The perils of the lit review

I'm supposed to be doing a lit review for a research proposal for a term project for one of my classes, but I keep running into two problems: 


(1) There is no literature on the subject of my proposed research project -- there is big old glaring HOLE in the professional literature where a discussion of my topic should be. (Have I mentioned that it is so much easier to find juicy research topics in librarianship than it was in theology? In theology, it feels like pretty much everything worth saying has already been said, a thousand years ago by someone way smarter than me. But librarianship is only a couple generations into thinking of itself as an academic field in its own right and not just a profession in service of other academic fields, so there's actually stuff worth saying that hasn't yet been said.) I want to go start right now on filling the glaring hole in the literature by interviewing stakeholders and writing an essay to submit to my association's professional journal. But I really shouldn't do that until I finish this research proposal.

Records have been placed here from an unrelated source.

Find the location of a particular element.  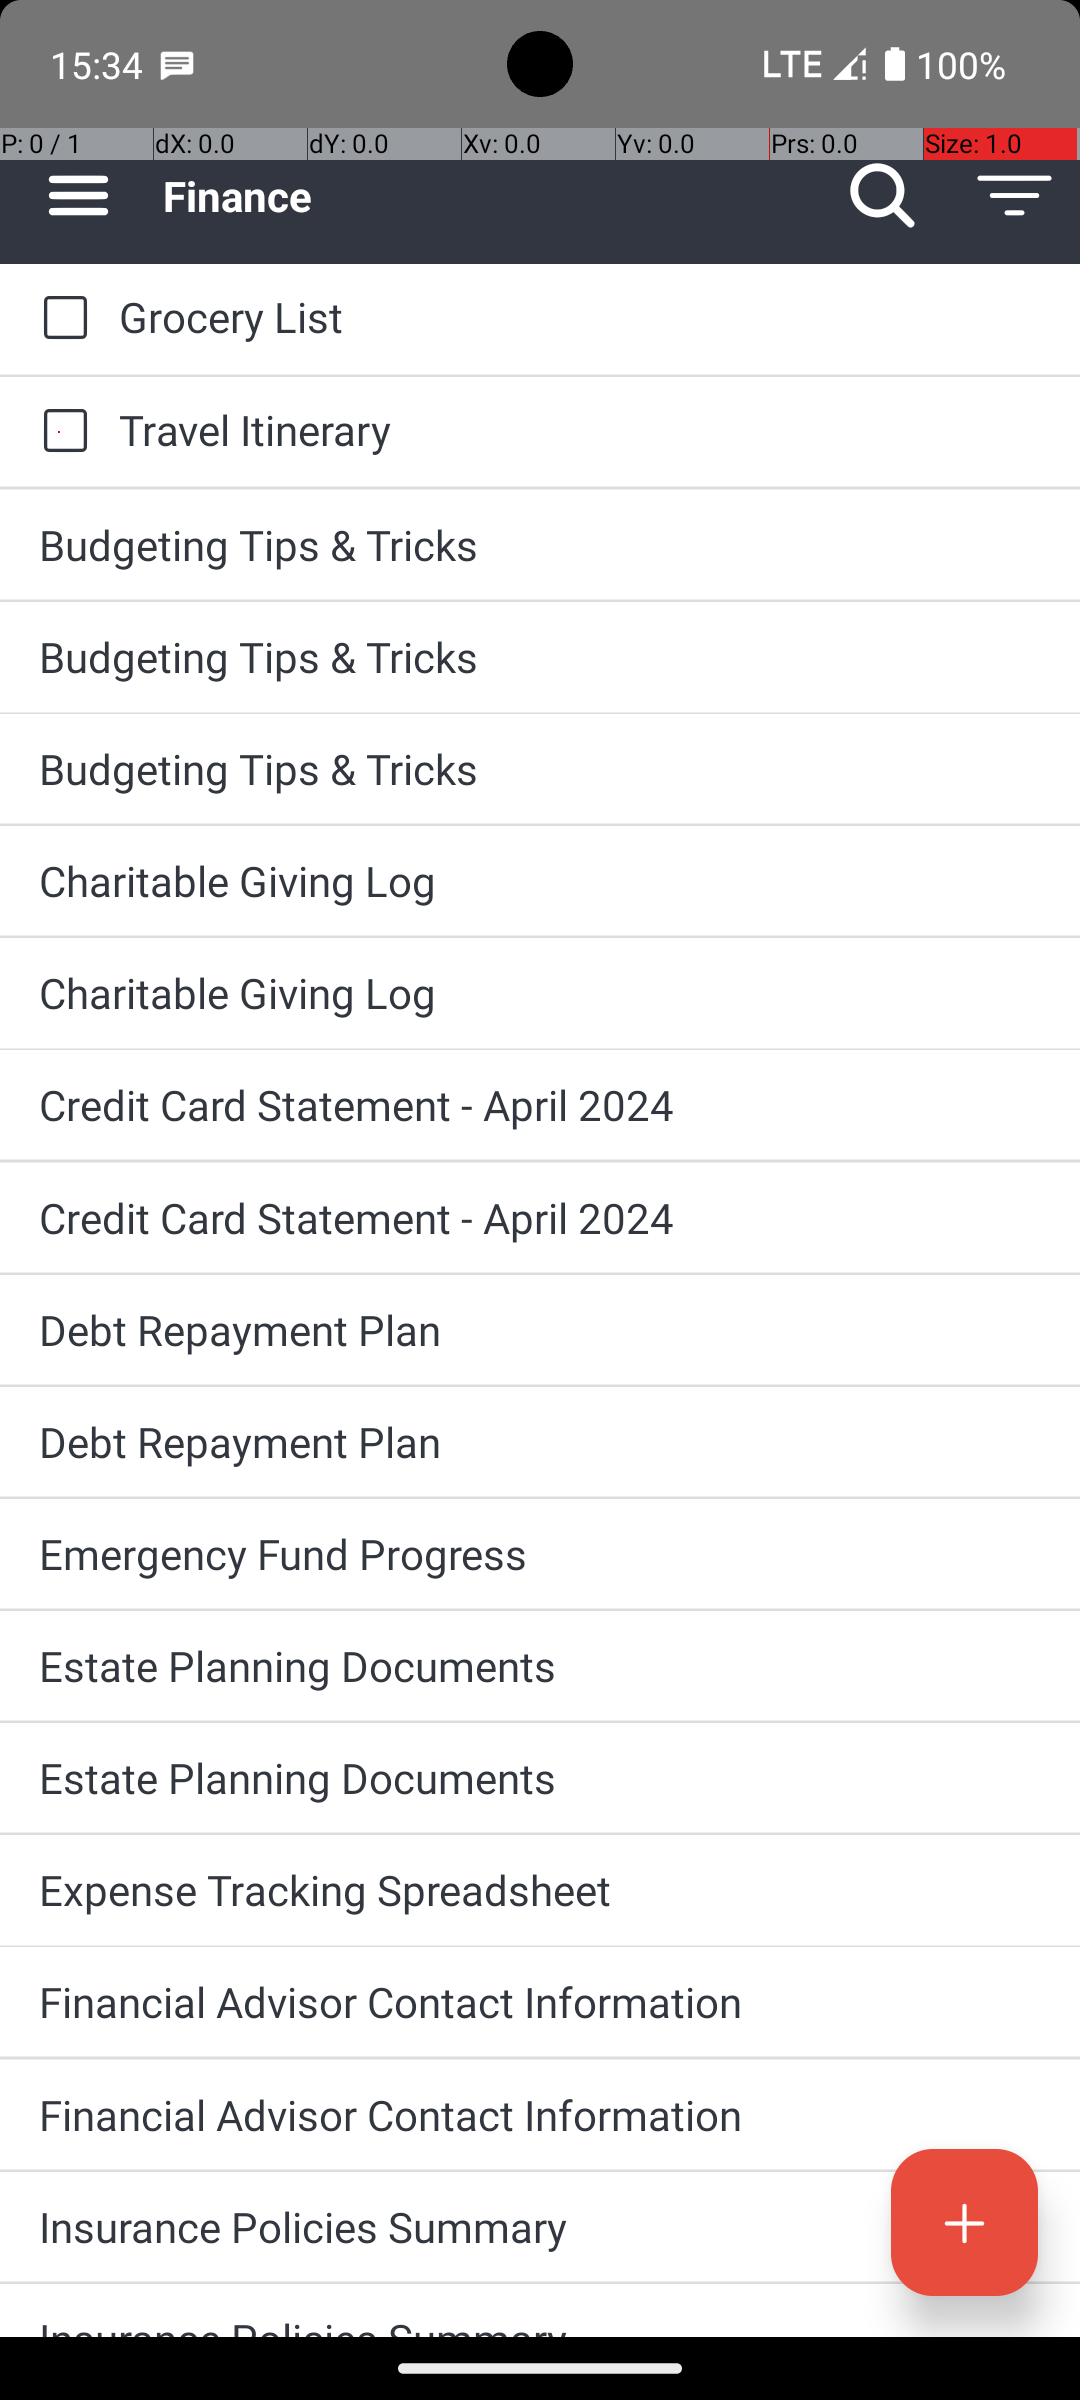

Grocery List is located at coordinates (580, 316).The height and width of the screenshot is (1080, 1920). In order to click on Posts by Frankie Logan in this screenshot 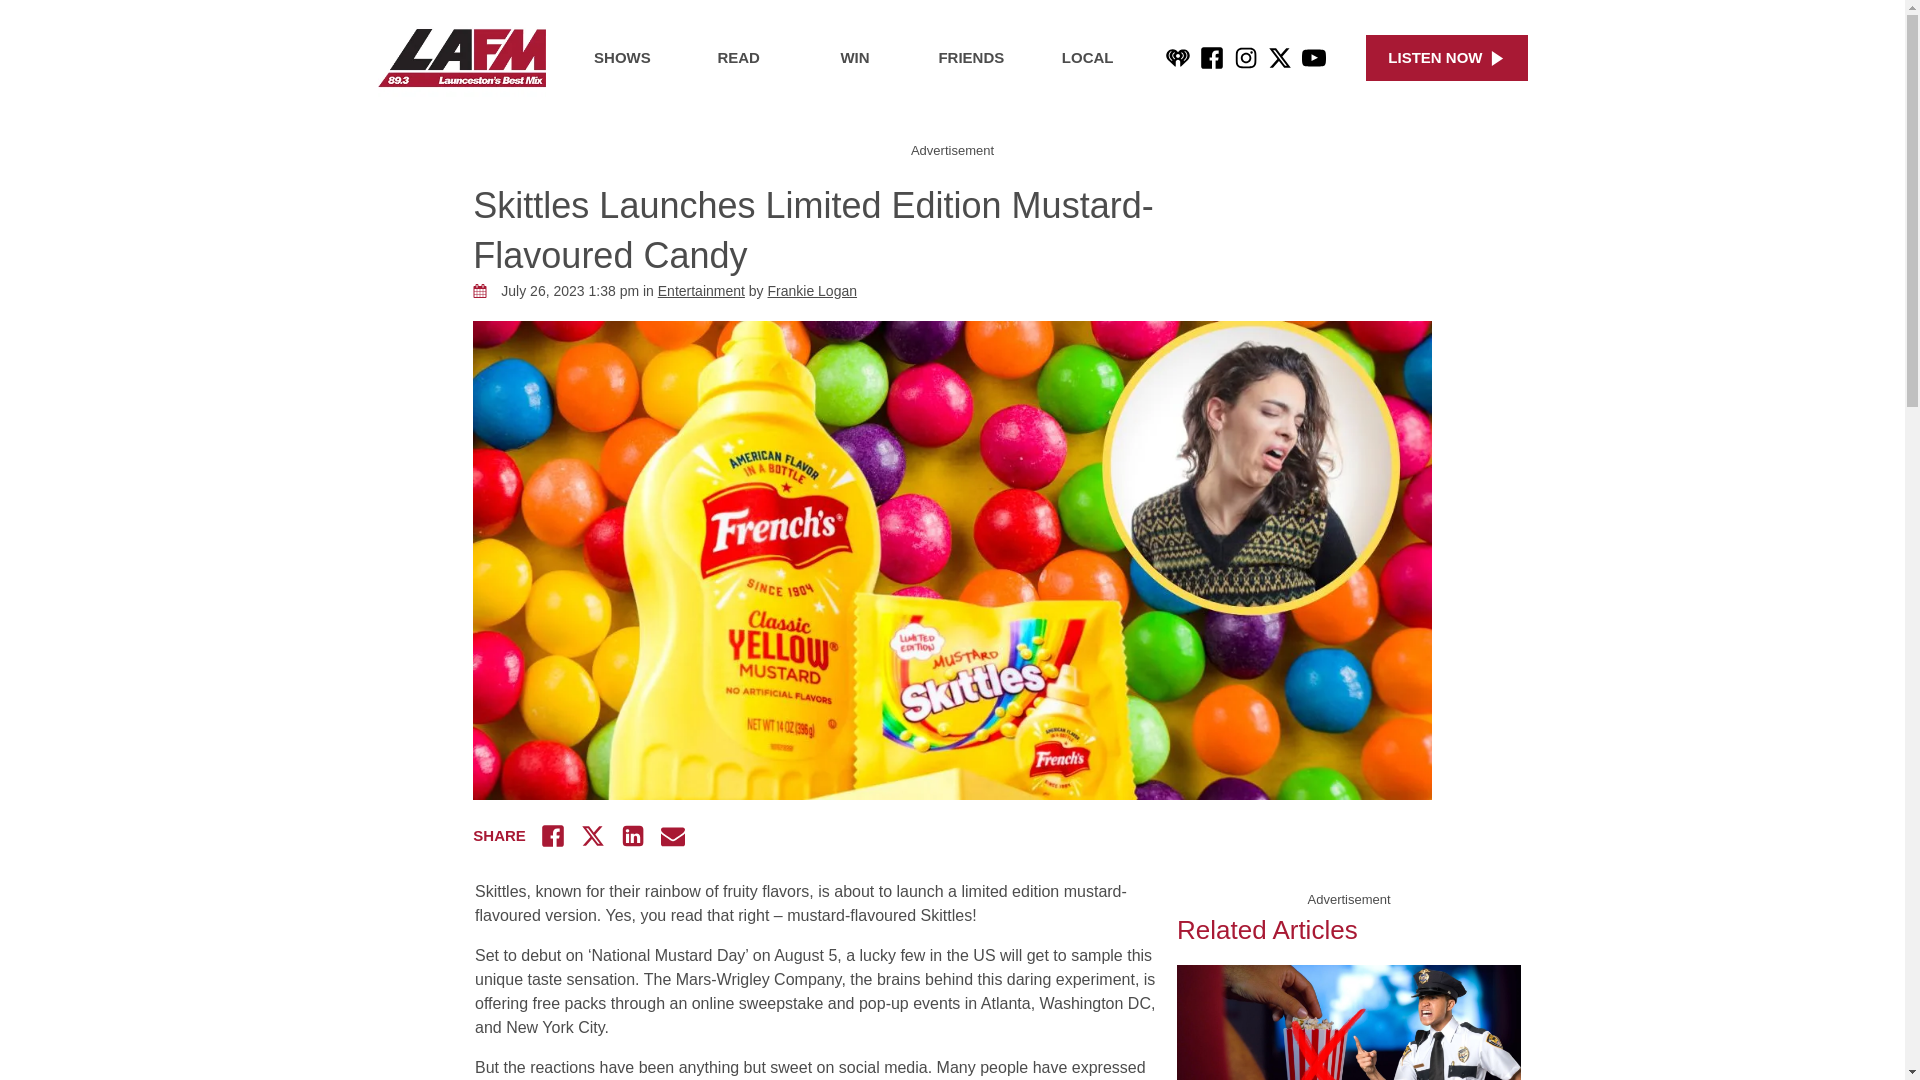, I will do `click(813, 290)`.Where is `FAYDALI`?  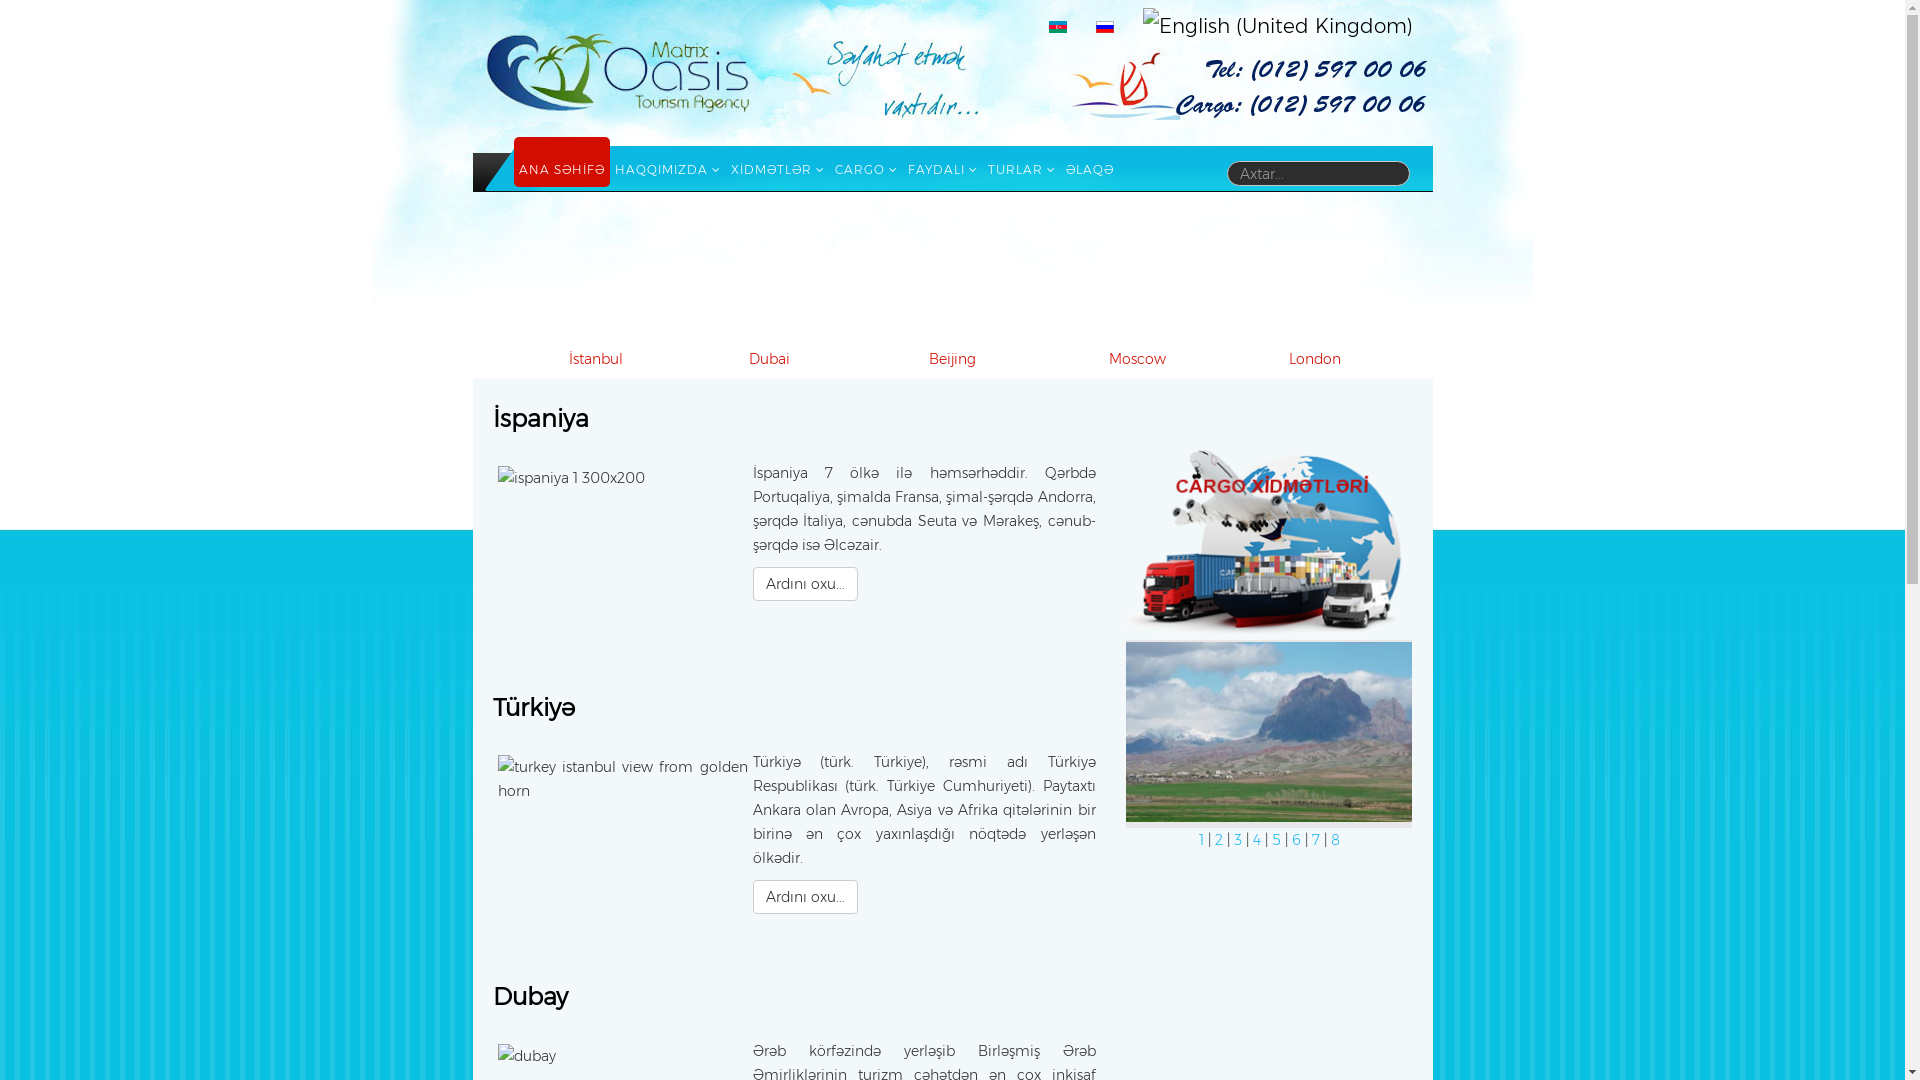 FAYDALI is located at coordinates (942, 162).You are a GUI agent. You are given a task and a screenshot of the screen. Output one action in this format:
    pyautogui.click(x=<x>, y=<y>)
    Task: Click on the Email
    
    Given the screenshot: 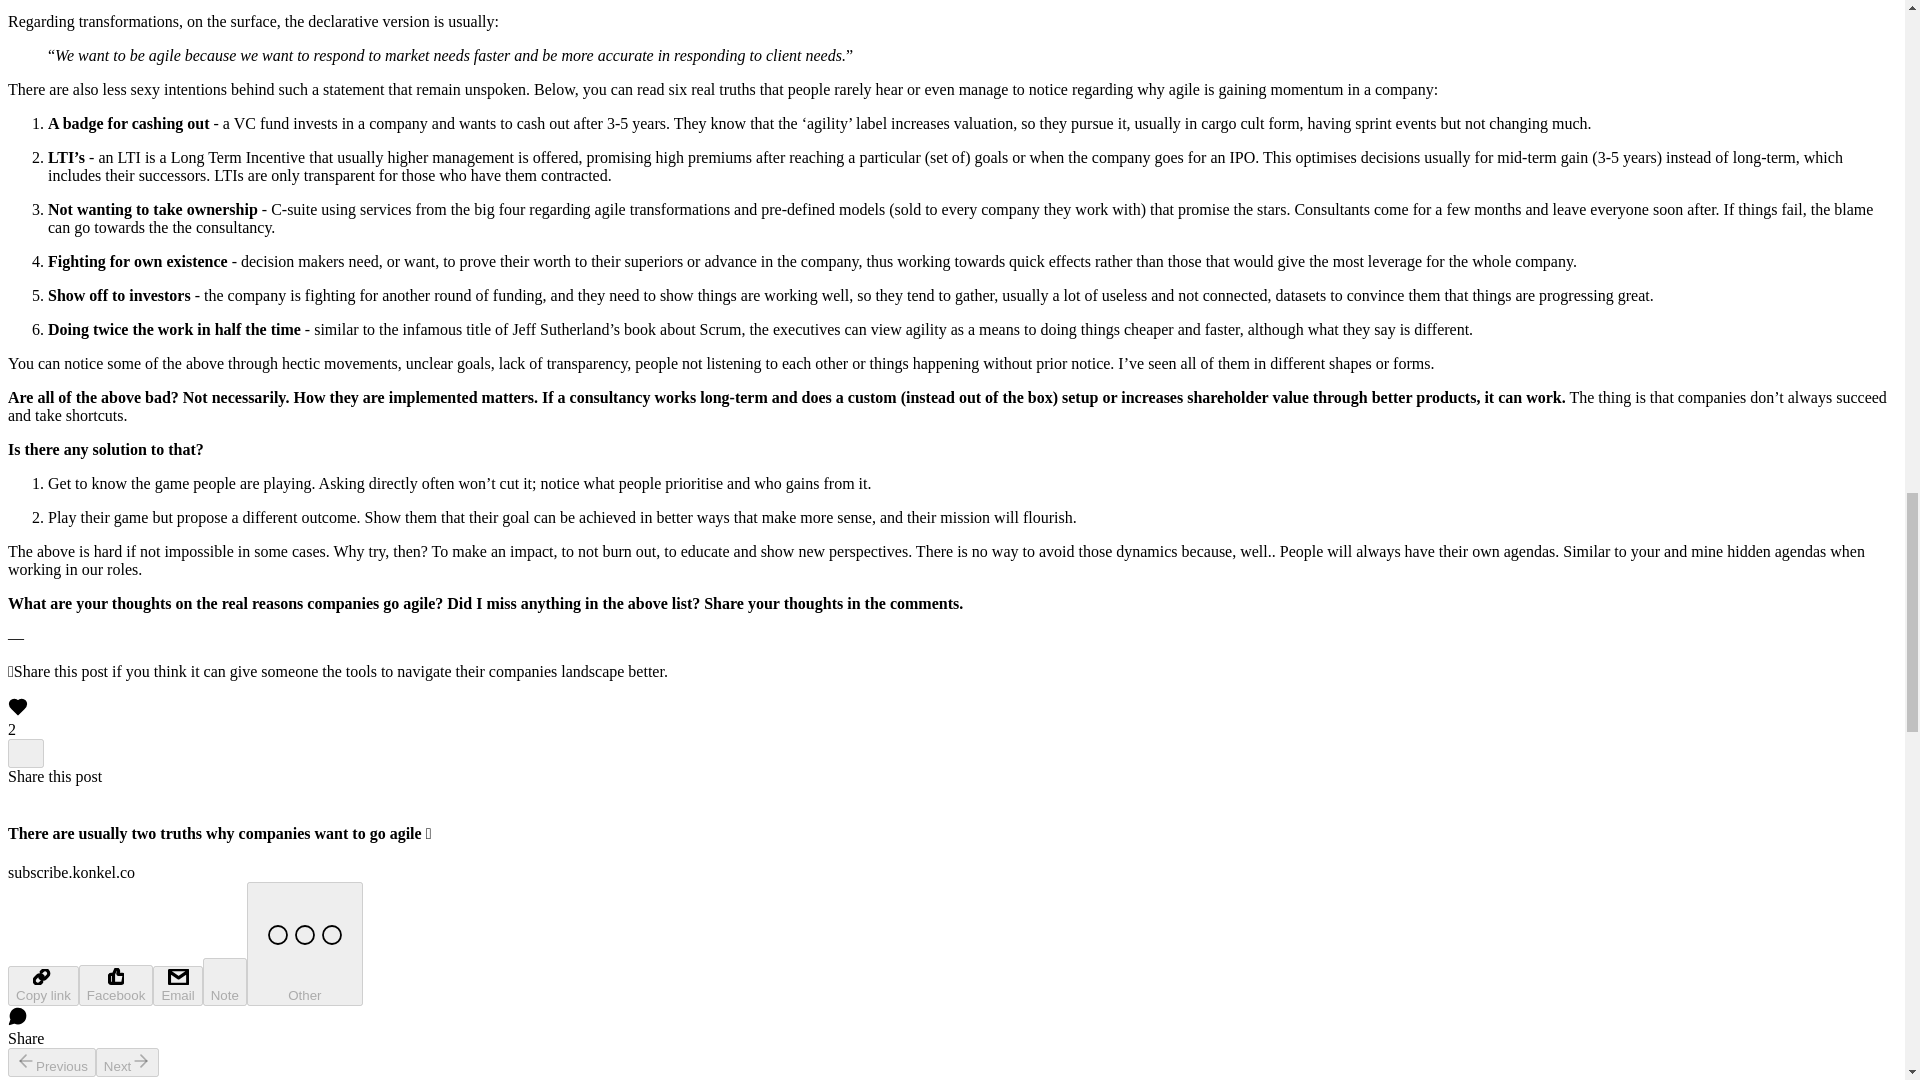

(2) For the sake of the research proposal, then, I am reviewing literature that has an ancillary relationship to my proposed research project, because I need a mini-bibliography even if no genuinely relevant literature exists. Only I keep stumbling across articles that are really, really tangentially related to my topic -- so tangential that they really don't belong in the mini-bibliography that I'm supposed to be working on -- but that look really interesting. So I want to stop what I'm doing and read them. But I really shouldn't do that until I finish this research proposal.